Vi ricordate due anni fa? Eravamo tutte in piazza a chiedere soluzioni contro la violenza maschile sulle donne. Soluzioni non securitarie. Anzi non le chiedevamo. Proponevamo analisi e prassi alternative.

E’ passato del tempo e dunque è ora di fare un piccolo bilancio. In quel momento c’e’ stata l’energia per riprenderci la piazza e abbiamo continuato anche l’anno a seguire. Poi venne il governo di centro destra e peggiorò la situazione. Noi esistiamo ancora, più arrabbiate che mai.

Il securitarismo e il giustizialismo erano anche del centro sinistra. Le amministrazioni locali a maggioranza Pd si mettevano in pari con i colleghi leghisti e promuovevano le loro ronde.

Non c’era granchè da scegliere. Ora stiamo messe così male che anche quel disegno di legge dell’allora ministra alle pari opportunità sembrerebbe assai più umano.

********************

## [PROBLEMA POSTO 1]
Elenca tutte le righe dei record in cui compare la parola "image", tenendo conto di maiuscole e minuscole.
L'estratto e i record non hanno alcun legame tra loro.

## [MATERIALE DI LAVORO]
********************

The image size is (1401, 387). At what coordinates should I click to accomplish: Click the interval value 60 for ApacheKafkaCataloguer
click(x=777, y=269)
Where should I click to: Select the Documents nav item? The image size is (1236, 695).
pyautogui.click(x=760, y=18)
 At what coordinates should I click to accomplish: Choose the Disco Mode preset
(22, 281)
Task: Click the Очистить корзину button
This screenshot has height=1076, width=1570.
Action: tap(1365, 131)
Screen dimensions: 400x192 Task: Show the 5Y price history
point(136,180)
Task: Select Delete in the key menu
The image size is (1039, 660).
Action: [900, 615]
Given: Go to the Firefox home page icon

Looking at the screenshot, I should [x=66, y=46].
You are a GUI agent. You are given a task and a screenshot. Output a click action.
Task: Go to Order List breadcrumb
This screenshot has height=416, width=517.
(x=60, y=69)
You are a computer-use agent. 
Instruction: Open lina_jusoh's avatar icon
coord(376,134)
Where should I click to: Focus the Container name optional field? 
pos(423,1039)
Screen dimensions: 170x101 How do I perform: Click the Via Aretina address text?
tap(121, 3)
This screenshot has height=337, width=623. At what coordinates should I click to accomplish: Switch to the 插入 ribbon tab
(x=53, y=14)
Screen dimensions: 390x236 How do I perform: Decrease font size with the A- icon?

********************

## [PROBLEMA POSTO 2]
Per favore, indica chi, secondo l'estratto, promuoveva le ronde mettendosi in pari con i colleghi leghisti.

## [RISPOSTA SVOLTA 1]
The image size is (1401, 387). At what coordinates should I click to accomplish: Click the interval value 60 for ApacheKafkaCataloguer
Where should I click to: Select the Documents nav item? The image size is (1236, 695).
The image size is (1039, 660).

## [RISPOSTA SVOLTA 2]
Le amministrazioni locali a maggioranza Pd.